A deal between
The agreement, announced this week, will see one of the country’s largest data aggregators pay an undisclosed amount to link fintechs and other third-party companies to customer accounts at the nation’s largest bank.
The fact that the biggest market players struck an accord will make other banks and data aggregators more willing to go along with payments for data access, said Justin Schardin, a vice president for financial services at CFRA Washington Analysis.
The deal comes as the Consumer Financial Protection Bureau weighs whether to allow banks to charge for linking customer data to third-party companies in a rewrite of a Biden-era rule that barred such fees.
If banks are already charging by the time a new open banking rule is finished, it’ll be hard for the agency to block fees a second time, Schardin said.
“It feels like a ceasefire with the outcome leaning in one direction,” he said.
‘Biggest Player’ Caves
The Biden administration’s October 2024 open banking rule, mandated by Section 1033 of the Dodd-Frank Act, required banks to let customers easily share their deposit and credit card accounts with third-party companies. That included a ban on charging fees for such access.
Banks sued to block the rule hours after its release, with the inability to charge for access among their complaints.
Data aggregators such as Plaid and MX Technologies Inc. should be required to pay for access because the rule ordered banks to establish APIs and other technical upgrades to make linking accounts easier and safer, the bank plaintiffs argued.
The Trump administration at first asked a federal judge in Kentucky to vacate what it called an “unlawful” rule.
That opened the door for JPMorgan in July to start charging data aggregators for access to customer accounts.
Crypto and fintech companies, including advocates close to the White House, complained about the fees, saying they were steep enough to drive some third parties out of business. The CFPB then asked for a pause in the open banking litigation so it could rewrite the rule.
The Financial Technology Association, a fintech trade group that counts Plaid as a member and is defending the Biden-era CFPB rule in court, said the deal between JPMorgan and Plaid “underscores the anti-competitive ability of the nation’s largest banks to set a new market floor during a period of regulatory uncertainty.”
“It demonstrates the urgent need for action to protect the right of consumers to securely permission and share their financial data without costly fees,” Penny Lee, the FTA’s president and CEO, said in a Sept. 16 statement.
Fintechs and data aggregators almost universally opposed JPMorgan’s fees and were united in refusing to negotiate with the bank.
Plaid’s deal is likely to change that calculus, said Dan Quan, a former CFPB official and now general partner of venture capital firm NevCaut Ventures.
“I don’t see how there’s any pushback,” he said. “The biggest player has already caved.”
Industry Reaction
Whether the deal between JPMorgan and Plaid settles the industrywide dispute will depend on how other aggregators, fintechs, and banks react, said Ron Shevlin, the chief research officer at Cornerstone Advisors, a bank consulting firm.
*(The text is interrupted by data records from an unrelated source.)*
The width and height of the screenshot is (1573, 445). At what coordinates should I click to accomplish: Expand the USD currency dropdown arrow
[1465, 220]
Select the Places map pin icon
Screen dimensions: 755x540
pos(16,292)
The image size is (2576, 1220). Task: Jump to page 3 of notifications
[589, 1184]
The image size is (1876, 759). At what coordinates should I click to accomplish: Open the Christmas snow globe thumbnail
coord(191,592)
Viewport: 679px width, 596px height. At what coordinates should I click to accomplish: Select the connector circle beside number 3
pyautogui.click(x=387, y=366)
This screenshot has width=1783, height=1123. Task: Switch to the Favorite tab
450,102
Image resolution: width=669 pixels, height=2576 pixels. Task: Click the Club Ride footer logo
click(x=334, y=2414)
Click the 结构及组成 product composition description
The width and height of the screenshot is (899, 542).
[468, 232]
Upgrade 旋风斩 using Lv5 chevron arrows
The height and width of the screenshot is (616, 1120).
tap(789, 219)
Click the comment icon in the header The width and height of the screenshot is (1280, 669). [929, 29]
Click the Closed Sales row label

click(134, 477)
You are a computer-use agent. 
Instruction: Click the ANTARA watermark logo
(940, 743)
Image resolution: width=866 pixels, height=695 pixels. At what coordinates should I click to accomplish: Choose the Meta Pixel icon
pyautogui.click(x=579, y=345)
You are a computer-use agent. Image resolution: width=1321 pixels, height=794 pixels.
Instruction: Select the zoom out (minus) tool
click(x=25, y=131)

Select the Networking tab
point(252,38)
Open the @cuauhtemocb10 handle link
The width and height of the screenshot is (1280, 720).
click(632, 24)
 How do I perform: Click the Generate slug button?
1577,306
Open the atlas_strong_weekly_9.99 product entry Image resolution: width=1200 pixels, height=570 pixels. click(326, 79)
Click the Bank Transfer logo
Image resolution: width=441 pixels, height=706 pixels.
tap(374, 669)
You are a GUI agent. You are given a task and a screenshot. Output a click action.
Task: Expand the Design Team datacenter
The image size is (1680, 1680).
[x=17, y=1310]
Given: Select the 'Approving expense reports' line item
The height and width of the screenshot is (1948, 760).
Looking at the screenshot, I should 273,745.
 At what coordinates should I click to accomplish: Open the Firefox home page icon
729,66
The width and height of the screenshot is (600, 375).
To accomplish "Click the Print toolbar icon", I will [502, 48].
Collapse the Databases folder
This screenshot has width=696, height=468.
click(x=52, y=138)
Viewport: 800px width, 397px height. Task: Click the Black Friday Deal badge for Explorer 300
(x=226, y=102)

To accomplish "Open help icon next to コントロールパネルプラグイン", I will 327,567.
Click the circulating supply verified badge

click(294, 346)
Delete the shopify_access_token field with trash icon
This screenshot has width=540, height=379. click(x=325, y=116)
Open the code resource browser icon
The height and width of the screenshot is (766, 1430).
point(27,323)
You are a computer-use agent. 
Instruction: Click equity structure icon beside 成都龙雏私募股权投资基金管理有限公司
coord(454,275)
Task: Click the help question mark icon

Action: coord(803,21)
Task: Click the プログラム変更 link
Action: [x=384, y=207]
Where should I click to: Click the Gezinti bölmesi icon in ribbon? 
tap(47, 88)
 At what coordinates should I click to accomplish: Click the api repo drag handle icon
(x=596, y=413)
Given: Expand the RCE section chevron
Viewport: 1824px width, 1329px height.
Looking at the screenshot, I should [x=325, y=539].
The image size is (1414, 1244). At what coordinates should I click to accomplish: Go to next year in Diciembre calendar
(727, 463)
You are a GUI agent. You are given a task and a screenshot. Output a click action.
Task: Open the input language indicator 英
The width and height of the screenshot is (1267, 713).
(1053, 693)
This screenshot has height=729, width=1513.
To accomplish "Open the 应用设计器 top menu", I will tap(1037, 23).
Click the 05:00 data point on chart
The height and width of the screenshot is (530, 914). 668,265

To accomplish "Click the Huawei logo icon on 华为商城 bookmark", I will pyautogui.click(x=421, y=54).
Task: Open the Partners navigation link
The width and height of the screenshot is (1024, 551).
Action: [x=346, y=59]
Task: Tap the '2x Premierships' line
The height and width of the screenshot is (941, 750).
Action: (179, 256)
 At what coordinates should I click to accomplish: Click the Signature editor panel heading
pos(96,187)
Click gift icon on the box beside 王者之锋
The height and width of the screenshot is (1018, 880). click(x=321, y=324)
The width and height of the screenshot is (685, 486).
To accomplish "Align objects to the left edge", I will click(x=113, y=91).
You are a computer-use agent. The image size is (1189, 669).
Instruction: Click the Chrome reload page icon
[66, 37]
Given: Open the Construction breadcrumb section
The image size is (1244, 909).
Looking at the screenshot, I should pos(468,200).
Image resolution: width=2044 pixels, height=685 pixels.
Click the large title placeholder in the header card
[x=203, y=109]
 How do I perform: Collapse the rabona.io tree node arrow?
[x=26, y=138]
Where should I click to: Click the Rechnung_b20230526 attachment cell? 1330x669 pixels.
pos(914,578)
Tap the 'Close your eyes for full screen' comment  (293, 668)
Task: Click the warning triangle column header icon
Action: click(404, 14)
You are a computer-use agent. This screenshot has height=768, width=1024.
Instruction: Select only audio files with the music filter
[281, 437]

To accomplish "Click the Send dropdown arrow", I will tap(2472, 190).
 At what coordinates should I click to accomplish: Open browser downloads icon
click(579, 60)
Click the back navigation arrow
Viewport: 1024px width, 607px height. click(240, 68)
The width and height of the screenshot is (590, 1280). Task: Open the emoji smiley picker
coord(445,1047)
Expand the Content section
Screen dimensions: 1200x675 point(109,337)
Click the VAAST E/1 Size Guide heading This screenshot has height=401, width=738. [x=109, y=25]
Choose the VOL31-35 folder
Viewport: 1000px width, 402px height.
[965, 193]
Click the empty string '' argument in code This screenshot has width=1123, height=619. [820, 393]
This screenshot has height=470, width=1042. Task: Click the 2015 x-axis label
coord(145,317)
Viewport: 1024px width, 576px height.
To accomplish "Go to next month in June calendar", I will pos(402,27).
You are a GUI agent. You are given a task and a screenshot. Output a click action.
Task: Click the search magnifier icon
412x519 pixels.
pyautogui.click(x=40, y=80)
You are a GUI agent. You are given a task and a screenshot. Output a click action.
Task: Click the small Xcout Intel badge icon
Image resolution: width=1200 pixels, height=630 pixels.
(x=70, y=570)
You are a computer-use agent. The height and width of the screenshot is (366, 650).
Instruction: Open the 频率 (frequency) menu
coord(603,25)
“The ‘fight’ won’t be over until we see what the other aggregators do and what decisions Plaid makes about passing on the costs,” Shevlin said.
Plaid has said it has no plans to pass JPMorgan’s fees on to customers, which are predominantly traditional financial companies and fintechs.
The Financial Data and Technology Association of North America was set to file a lawsuit challenging JPMorgan’s proposed fees before Plaid’s deal with the bank, according to people familiar with the matter who asked for anonymity to discuss legal matters.
Plaid is an FDATA-North America member.
It’s not clear whether the lawsuit will move forward. Representatives for FDATA-North America declined to comment on any litigation.
It also remains to be seen how many other banks are preparing their own pricing terms to present to aggregators, although there’s a widespread belief that JPMorgan’s success opens the door.
Deals between data aggregators and banks could raise prices for consumers, as aggregators pass on costs and shut off potential cost-saving innovations, said Lacey Aaker, a former CFPB staffer and now a fintech policy analyst at Consumer Reports.
“What we’re sensitive to is when we have really big players in this market setting initial terms for this access, it does give them a structural advantage,” she said.
CFPB Redo
The CFPB’s bid to rewrite the Biden-era rule is another wild card, said Laura Huntley, a managing director at FTI Consulting Inc. who focuses on fintech and financial services.
Once banks and fintechs have agreed to fee structures, it’ll be difficult for the CFPB to step in and stop those payments altogether, she said.
The CFPB would then have to decide whether it wants to limit fees to a reasonable reimbursement for costs associated with customer data sharing—something the Trump administration is unlikely to do, she said.
If the CFPB allows banks to charge too much for accessing data, smaller companies and the innovations they bring may be shut out, Huntley said.
“You really are raising a barrier to entry to smaller fintechs,” she said.